This history of the parish and Holy Trinity church is taken from Whites Directory of Derbyshire in 1857.

CLIFTON , is a chapelry and small well built village, near the confluence of the Ashbourn brook with the river Dove, about l½ miles S.W. from Ashbourn. The Church, dedicated to the Holy Trinity, was erected in 1845, at the cost of upwards of £1,200 raised chiefly by subscriptions through the exertions of the Rev. Samuel Shipley, the then vicar of Ashbourn, Philip Cupiss, Esq., and William Smith, Esq., aided by grants from the Incorporated and Diocesan Societies.
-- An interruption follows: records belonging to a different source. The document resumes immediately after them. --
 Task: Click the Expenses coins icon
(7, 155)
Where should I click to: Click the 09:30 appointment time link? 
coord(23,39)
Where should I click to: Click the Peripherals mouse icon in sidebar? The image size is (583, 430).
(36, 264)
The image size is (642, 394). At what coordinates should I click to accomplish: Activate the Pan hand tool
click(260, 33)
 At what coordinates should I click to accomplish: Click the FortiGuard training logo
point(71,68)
It consists of a nave, south porch, and vestry, and has a stone pulpit, semi-hexagonal in form, resting upon a low inverted pyramid; at the west gable, an octagonal turret, with one bell, and at the east, a floriated cross, with a high pitched roof, covered with Newcastle tiles; the style being a transition from early English to the decorated. The church has been enclosed by a stone wall, and the village greatly improved by the taking down some old buildings which obstructed the view of it on the south. The tithes were commuted in 1846, the rectorial for £168 10s., and the vicarial for £12.
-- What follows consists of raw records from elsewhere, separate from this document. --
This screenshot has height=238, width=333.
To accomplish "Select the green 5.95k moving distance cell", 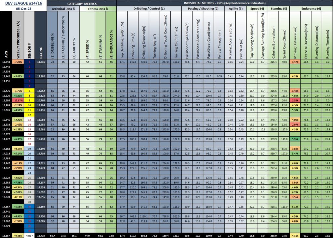I will 295,139.
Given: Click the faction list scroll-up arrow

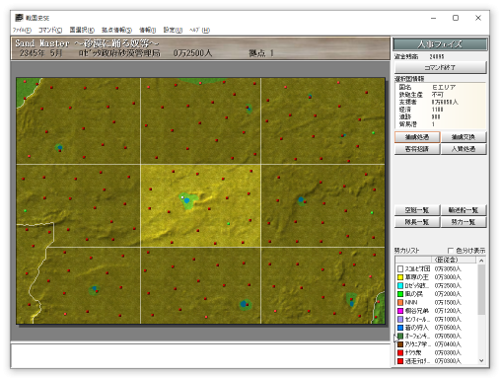Looking at the screenshot, I should pyautogui.click(x=481, y=261).
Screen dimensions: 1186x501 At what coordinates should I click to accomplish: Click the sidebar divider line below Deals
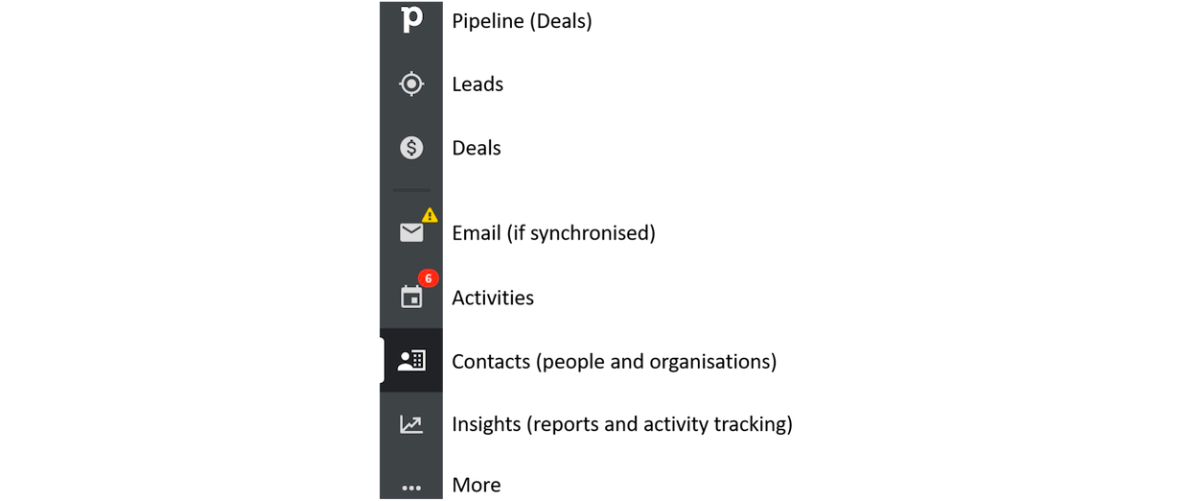pos(411,190)
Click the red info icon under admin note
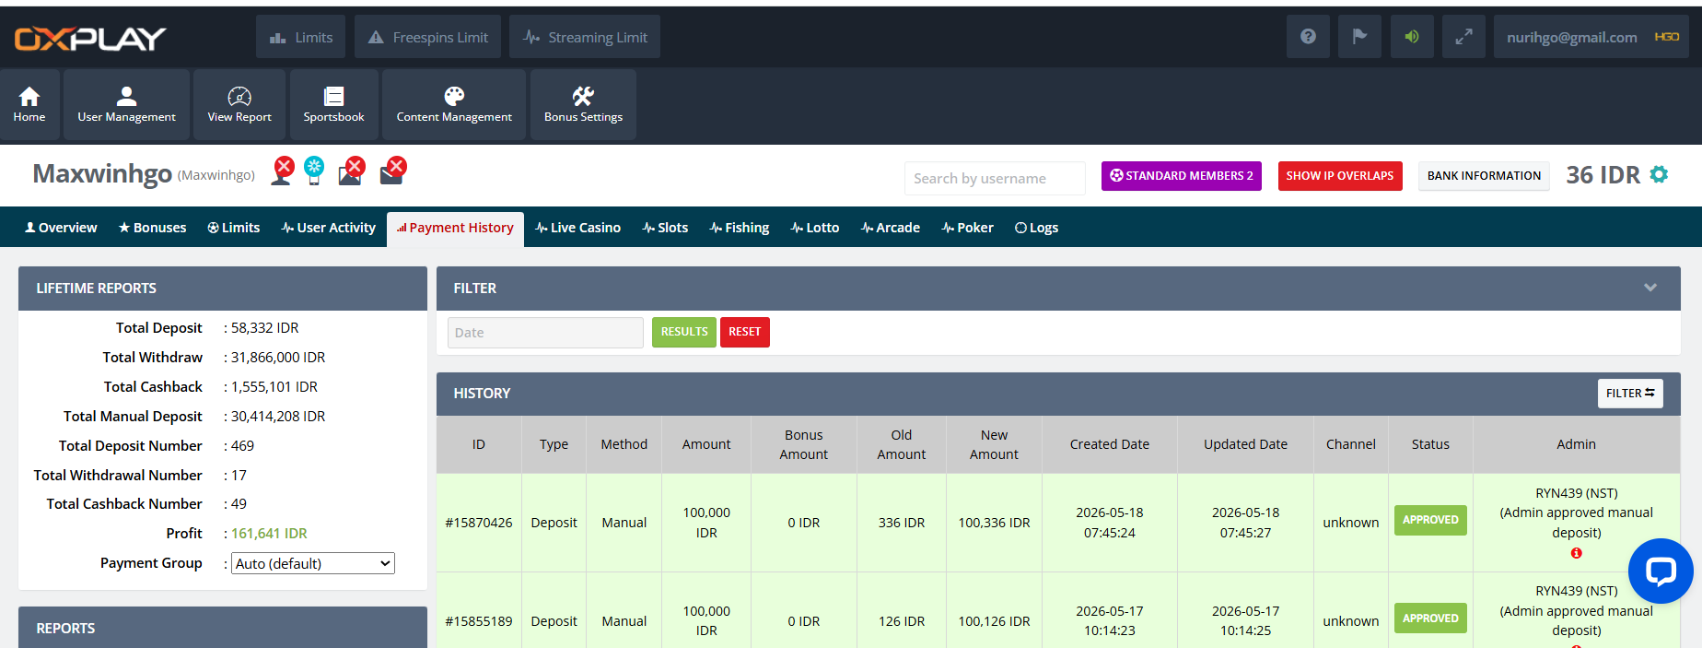 point(1576,553)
The ancient chapel at Clifton , was taken down about the year 1750, and part of the materials were used to repair the chancel of Ashbourn church. The manors of Great and Little Clifton belonged to the Cokaynes, of Ashbourn, in the reigns of Henry VII., Henry VIII., and Queen Elizabeth, they are said to have held them under the Fitzherberts of Norbury. The manors afterwards came to the family of Hayne, in whose possession they still remain. In the accounts of the churchwardens of Uttoxeter, the following item occurs; 1645, August 26th, paid to the inhabitants of Clifton when the plague was there, £5. The living is a perpetual curacy, value £80, has been augmented with £800 Queen Anne’s bounty. The Vicar of Ashbourn is the patron, and the Rev. H. Gamble, B. A., incumbent, who resides at the parsonage house, which was provided at the cost of about £1,000, raised by subscriptions, aided by a grant of £200 from the Diocesan Church Extension Fund, and £200 from the Curates’ Aid Society Fund.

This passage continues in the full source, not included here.